E agora querem fechar seu vão. Querem cercar o espaço que pode tudo, que aguenta tudo, que carrega tudo. Tive um princípio de taquicardia quando li esse texto escrito pelo jornal O Estado de São Paulo (3) propondo o fechamento do vão por grades, com a anuência do curador do museu Teixeira Coelho, e só posso concluir que ambos provavelmente não entendem o que é São Paulo, o que é o Masp e o que é a experiência do mergulho na arte do vazio da cidade.

E aqui não falo de datas, nem de análises pormenorizadas dos quadros mas do mergulho sensível que é viver aquilo que se vê. Que é sentir o que se vê. Que é ver de fato o que se vê. Eu sempre frequentei aquele vazio e sempre sentei no meio de todo mundo que ali se mistura. Já fiz centenas de desenhos do prédio. Bem dali, do vazio. Bem ali desenhei O vazio. Rabisquei aquilo tudo, os drogados, os mendigos, os gringos que visitam seu acervo lá em cima.

Toda vez que posso, paro por minutos naquele teto sem fim como o horizonte do mar e vejo que lá é nossa praia. Lá é onde a gente se encontra, é lá que o espaço público ganha forma. E agora, que já domaram o vazio de dentro, querem domar o vazio de fora, o vazio urbano, o vazio que é nosso. Mas não entendem que o vazio não é domado. Nunca é porque a partir do momento que domam o vazio, o vazio deixa de existir. E vazio só é vazio quando recebe gente. Se essa gente é rica, pobre, se mora na rua, no palácio, se é drogada, letrada pouco importa. Porque o vazio conversa com gente; com caldo de gente, com milhares de gentes; com múltiplas gentes. Assim como a arte, que está lá porque a gente precisa dela. Porque a gente quer ela. Porque a gente não vive sem ela.

Mas só quem entende o que é vazio e o que é gente, sabe do que estamos falando.

 

notas

1 FABIANO, Antonio. “Vontade de morar aqui”… TV Petiscos, São Paulo, 22 maio 2013 <http://juliapetit.com.br/colunas/antonio-fabiano/vontade-de-morar-aqui>.

2 Website do Museu de Arte de São Paulo – Masp <http://masp.art.br/masp2010/>.

3 É preciso preservar o Masp. Editorial.
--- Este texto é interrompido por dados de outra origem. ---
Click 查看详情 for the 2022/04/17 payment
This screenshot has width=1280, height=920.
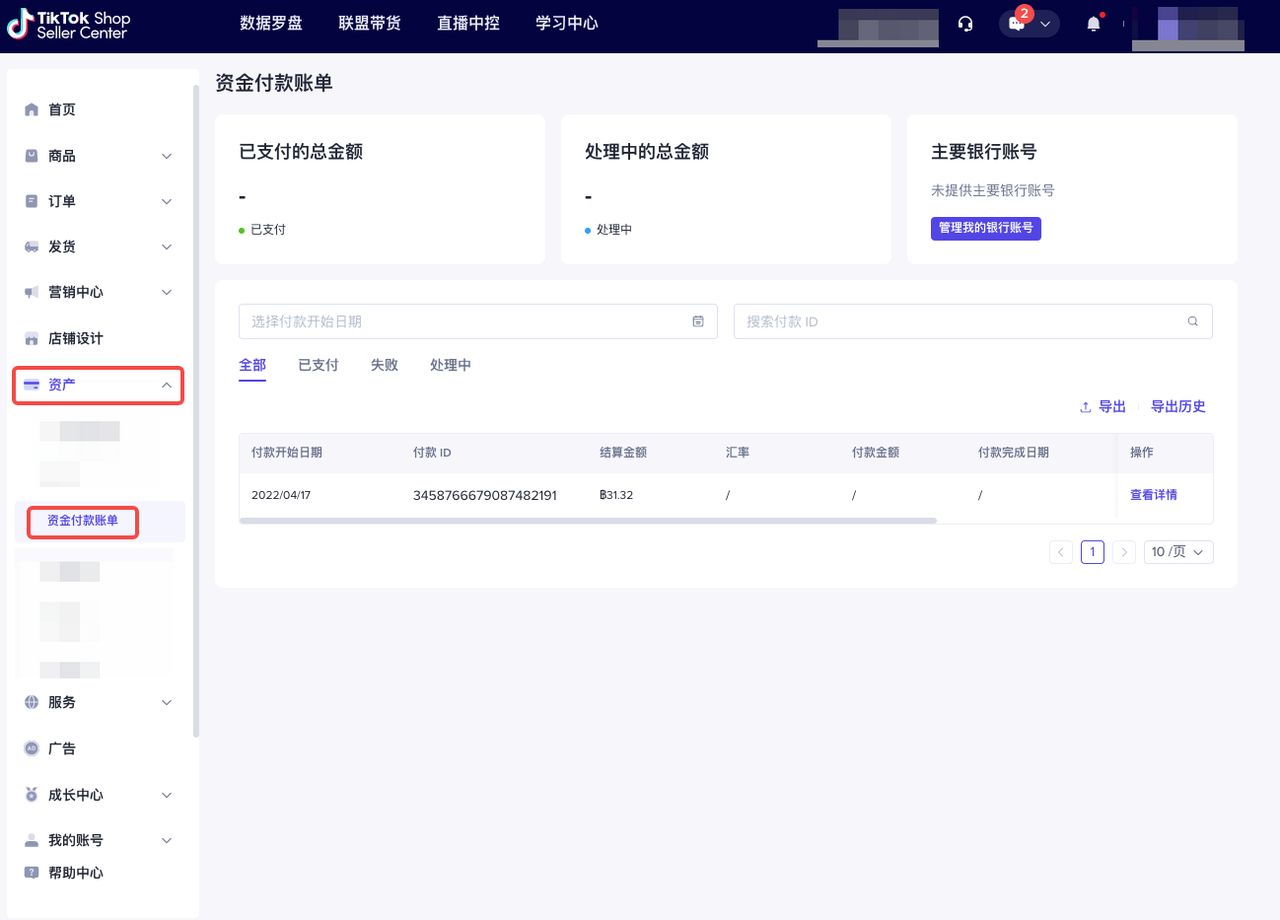1153,495
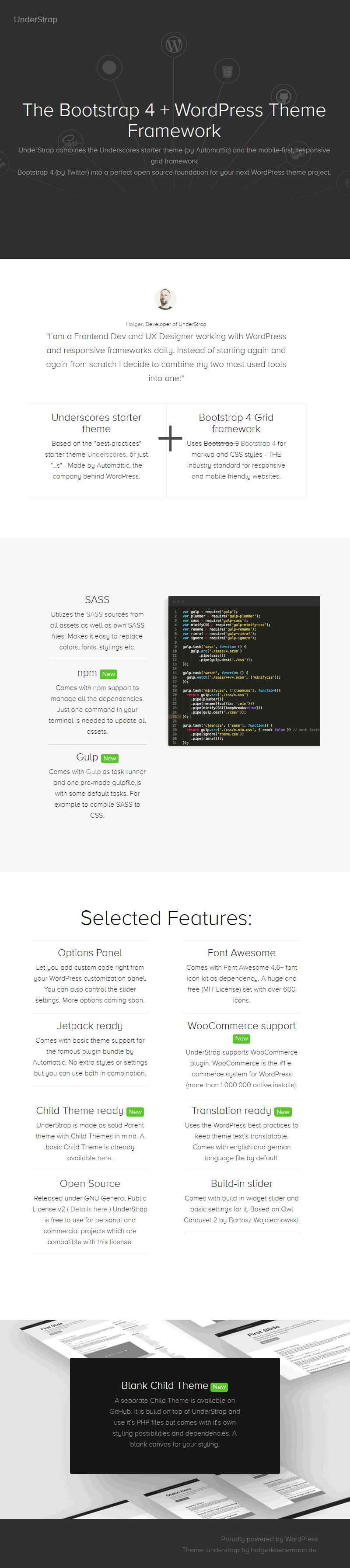Open the Bootstrap 4 link in grid section
This screenshot has width=350, height=1568.
pos(258,444)
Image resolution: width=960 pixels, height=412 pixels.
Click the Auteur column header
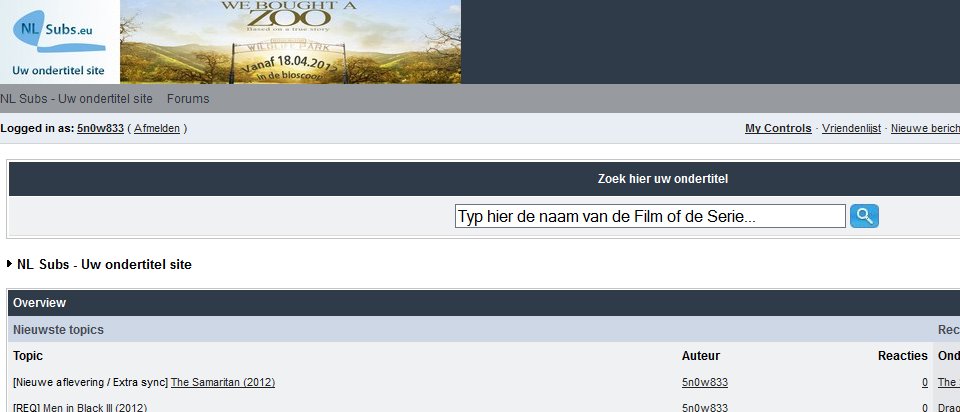[x=700, y=355]
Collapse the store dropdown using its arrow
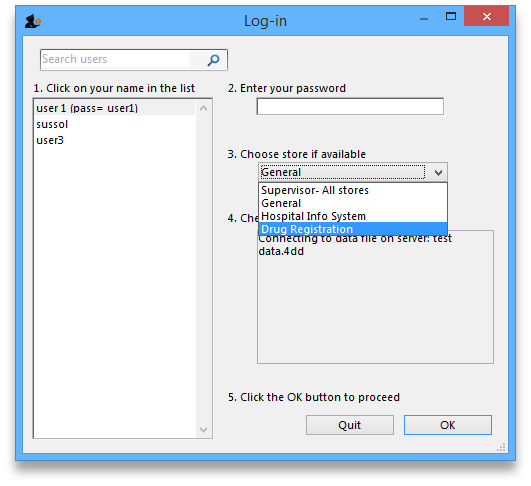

O Estado de S.Paulo, São Paulo, 20 nov. 2013 <http://www.estadao.com.br/noticias/impresso,e-preciso-preservar-o-masp-,1098579,0.htm>.

4 Sugiro que leiam também a linda resposta ao texto do Estado de São Paulo dada pelo Abílio Guerra: GUERRA, Abilio. Os retrógrados. Sobre o fechamento do vão livre do Masp. Minha Cidade, São Paulo, ano 14, n. 160.05, Vitruvius, nov. 2013 <http://www.vitruvius.com.br/revistas/read/minhacidade/14.160/4961>.

sobre o autor

Antonio Fabiano Junior, arquiteto, é mestre pela FAU USP e professor da FAU PUC-Campinas.